* **SOURCE DOCUMENT**:
Life science technology is about as cutting-edge as it gets, but now it's apparently also hip. At least that's the image projected by University of New Hampshire researcher Will Gilbert, who has taken to carrying around the human genome on his iPod.
Gilbert, who heads the bioinformatics group at the university's Hubbard Center for Genome Studies, loaded the 3 billion chemical nucleotide letters in the human genome on his iPod one day when he discovered it would be faster than waiting for his network to copy the information.
After all, the iPod can download up to 1,000 songs in less than 10 minutes. What's 3 billion As, Ts, Cs, and Gs? Well, with 4x compression, Gilbert estimates, the human took up less than 1GB of disk space on his 5GB iPod, which also contained 300 songs. He recently upgraded to a 10GB iPod, on which he stores 600 songs plus the human genome.
"[There's] plenty of room for lots more genomes. The thing I love about the iPod is that you can plug in a pair of headphones and listen to music, or plug in a FireWire and transfer data," Gilbert says.

* **Pixel coordinate grounding data**:
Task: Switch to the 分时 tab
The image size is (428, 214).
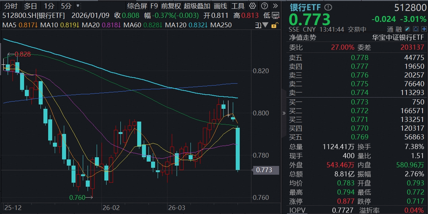Action: [x=11, y=6]
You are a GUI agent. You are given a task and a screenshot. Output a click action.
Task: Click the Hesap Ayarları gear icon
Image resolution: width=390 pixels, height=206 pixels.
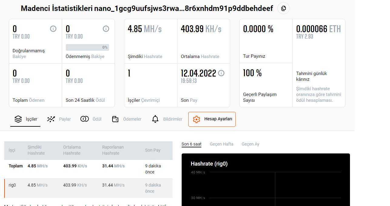(x=197, y=119)
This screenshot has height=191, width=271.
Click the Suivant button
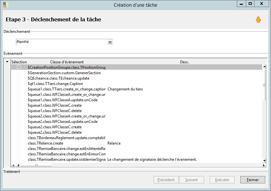[191, 180]
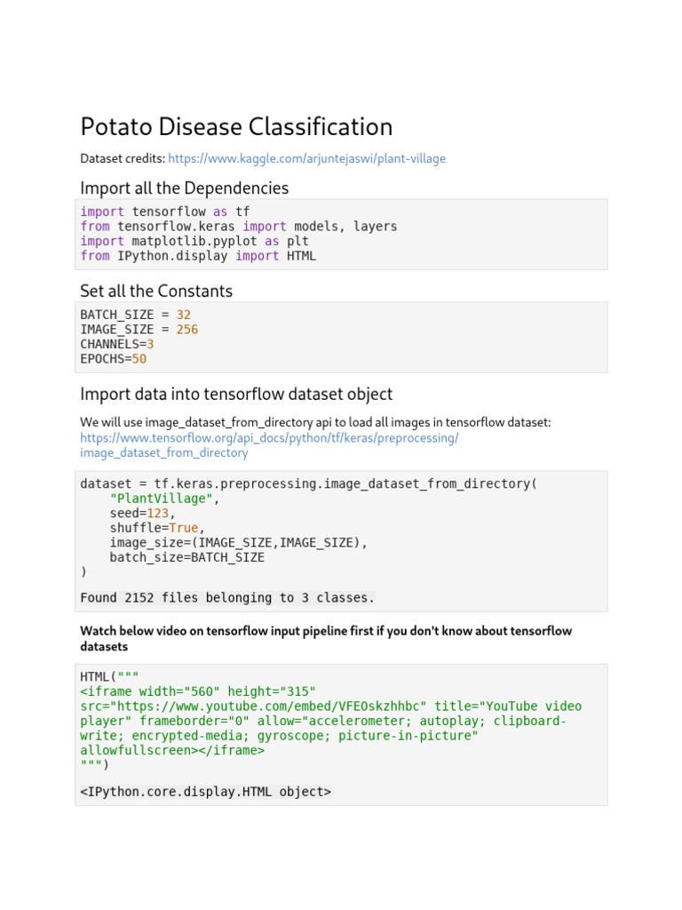Viewport: 682px width, 910px height.
Task: Click the Set all the Constants heading
Action: coord(156,291)
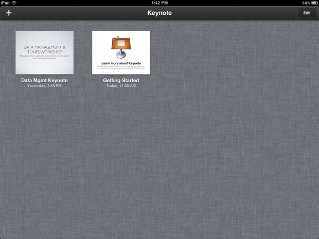Tap the podium icon on Getting Started slide
The height and width of the screenshot is (239, 319).
121,48
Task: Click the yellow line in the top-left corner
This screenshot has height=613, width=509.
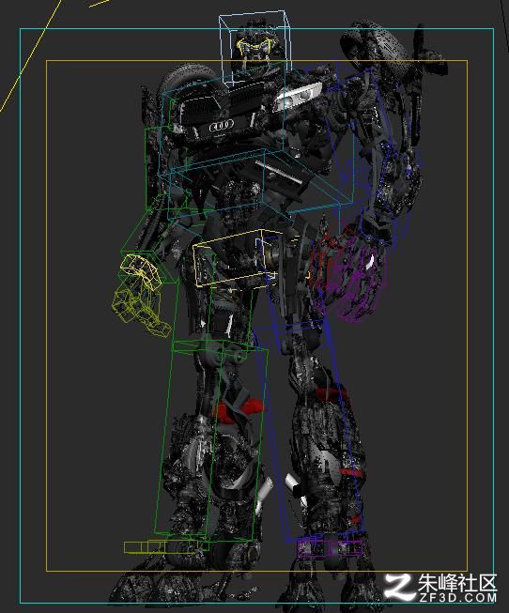Action: (29, 56)
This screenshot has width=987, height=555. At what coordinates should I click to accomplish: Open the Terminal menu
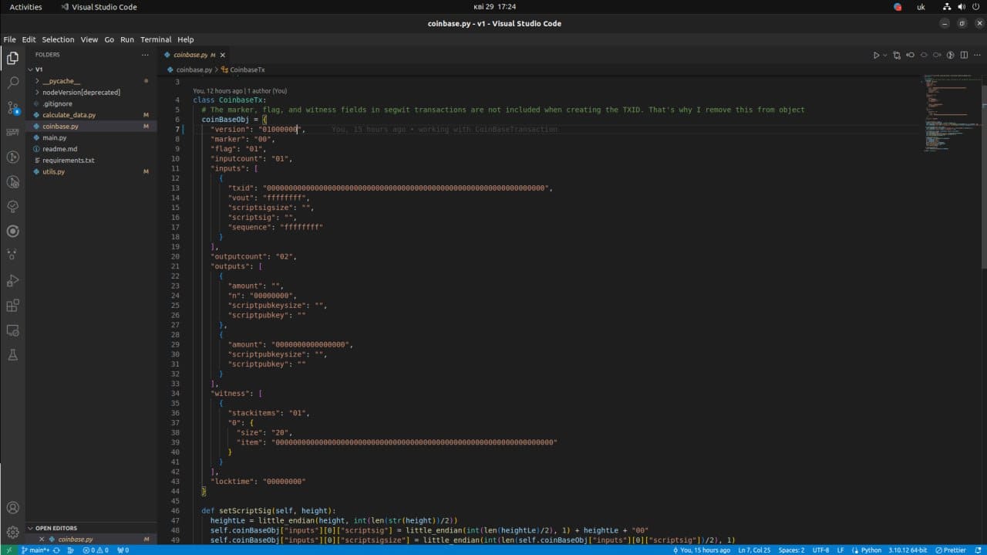[x=156, y=39]
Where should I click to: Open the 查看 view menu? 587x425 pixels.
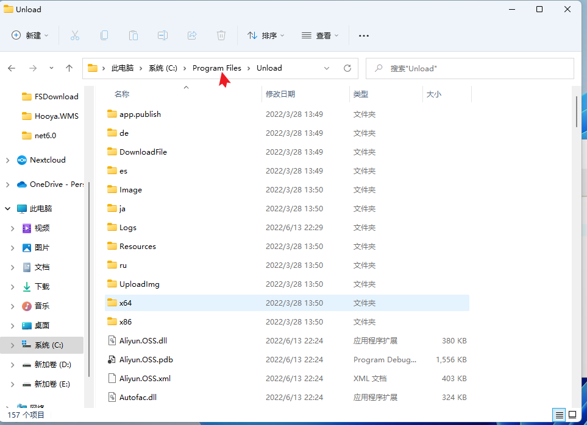[x=320, y=35]
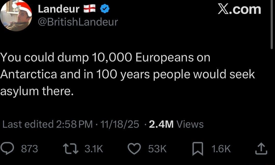
Task: Click the 53K likes count
Action: coord(157,149)
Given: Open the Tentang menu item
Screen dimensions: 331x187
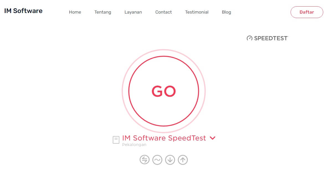Looking at the screenshot, I should (103, 12).
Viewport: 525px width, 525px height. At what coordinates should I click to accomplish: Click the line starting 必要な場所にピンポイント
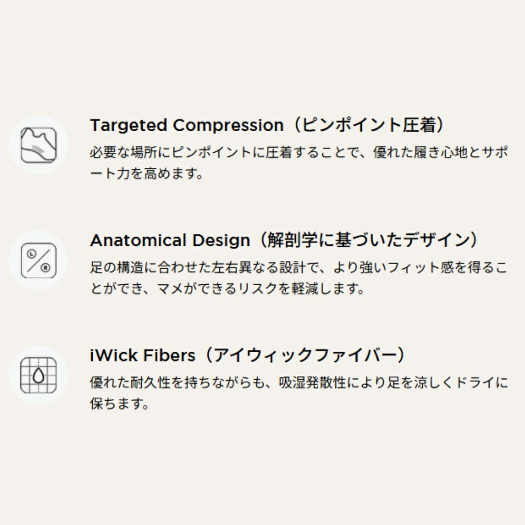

* **STUDY QUESTIONS**:
1. In the article about the human genome on an iPod, how many songs does Gilbert store on his 10GB iPod alongside the genome?
2. Translate this sentence from the article about the human genome on an iPod into Spanish: "He recently upgraded to a 10GB iPod, on which he stores 600 songs plus the human genome."
3. Summarize the article about the human genome on an iPod in two sentences.

* **EXERCISE RESPONSES**:
1. 600 songs.

2. Recientemente se pasó a un iPod de 10 GB, en el que guarda 600 canciones además del genoma humano.

3. Will Gilbert, who heads the bioinformatics group at the University of New Hampshire's Hubbard Center for Genome Studies, loaded the human genome onto his iPod after finding it faster than waiting for his network to copy the data. With 4x compression the genome took up less than 1GB, and Gilbert now keeps it on a 10GB iPod along with 600 songs, valuing that the device can both play music and transfer data.